HB 106: Community Solar Act
I followed this bill the most closely. I emailed legislators before hearings and was poised to make public comment but was denied an opportunity because of the five-person limit. The objective of this bill is to provide communities, especially low-income communities, a very accessible alternative to Public Service Company of New Mexico and other utilities by enabling them to share the energy of solar projects. The journey this bill went through taught me a lot about the pliability of legislation. Bills are subject to change through amendments made in committees and in both houses. While this does allow for collaboration and improvement of legislation, it can also dilute or even gut a bill’s original aim.
The bill is being considered by the governor.

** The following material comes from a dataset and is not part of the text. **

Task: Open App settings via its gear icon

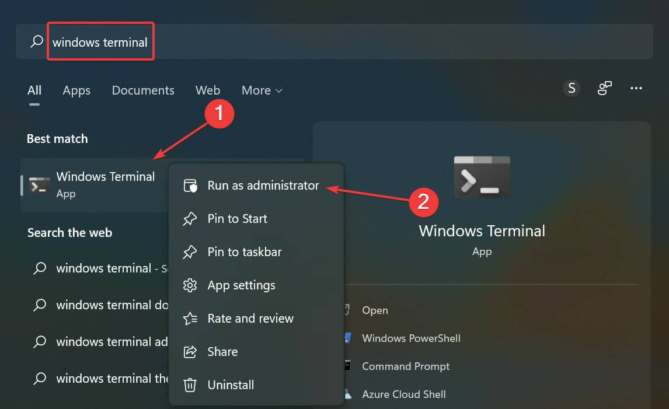Action: [x=190, y=285]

SJR 3: The Green Amendment
The Green Amendment, if it had passed, would have made access to clean air, clean water and a healthy environment a constitutional right. Although it passed its first committee, Senate Rules, it was never heard in the Senate Judiciary Committee, so it could not advance. This bill shared the doomed fate of many other bills that were scheduled to be heard in Senate Judiciary but weren’t. When a bill isn’t heard, it is “tabled,” i.e., killed.
In the Senate Rules hearing for this bill, Sen. Harold Pope Jr. raised a sentiment I wish more legislators would act upon. He said, “We are having members of our community, especially our young folks … coming to us to act … we need to listen to them because quite frankly I think my generation [has] not done enough … we need to do something that protects their futures.’’
SB 412: 16 Vote
This bill, as proposed, would allow 16-year-olds and 17-year-olds to vote in all state elections. Had this passed, our democracy would have been more inclusive, and we would no longer be taxing teenagers without representation. Unfortunately, 16 Vote shared the same fate as The Green Amendment. After passing Senate Rules, where 16 Vote was unfortunately amended to only include 17-year-olds, the bill was never heard in the Senate Judiciary Committee.
A food chain is dependent on every link. Government is no different. The people should be at the top of the food chain instead of legislators and lobbyists.